Op di 14-01-2003, om 17:36 schreef Daniel Berlin:
> 
> On Tuesday, January 14, 2003, at 11:12  AM, Steven Bosscher wrote:
> 
> > Daniel Berlin wrote:
> >> Normalizes loops to start at 1 (or would we rather 0), and have
> >>  a stride of 1.
> >>
> > ---- 8< ----
> >>
> >> Since it wants loops to start at 1, rather than 0, it normalizes
> >> a *ton* of loops, and thus, is pretty well tested in that respect.
> >
> > If you are suggesting that most loops are only "normalized" because
> > their index starts at 0, then wouldn't it be better indeed to have
> > normalized loops start at 0 too?
> 
> Sure.
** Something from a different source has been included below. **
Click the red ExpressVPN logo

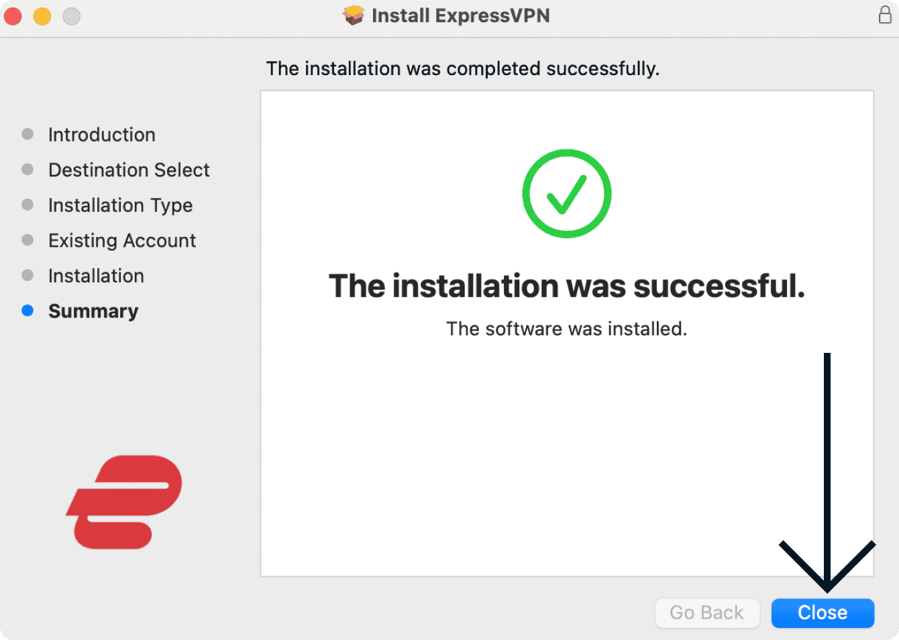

I honestly don't care.
> All the fortran loop optimizers i have source to normalize to 1

Because the first element in a Fortran array has index 1.

> All the C loop optimizers I have source to normalize to 0.

Because the first element in a Fortran array has index 0.

> I assume this is because these are the common lower bounds for these 
> languages.
> So I was at a loss which to choose, since we have both, and I presumed 
> fortran95 is written by fortran programmers, and thus, they probably 
> start their loops at 1 as well.

But the offset of the first element from the array base is still 0, of
course.  So actually the Fortran compiler has to change all those
indices to (index - 1), e.g.,

INTEGER i, A(10), B(10)
DO, i=1:10
   A(i) = B(i)
END DO

will eventually be transformed to:

integer a[10], b[10];
for (int i = 1; i<=10; i++)
  a[i - 1] = b[i - 1];

or actually the equivalen while(1) form of this.  See what happens if
you normalize this loop to 0?

Therefore my guess is that normalizing to 0 is the best choice.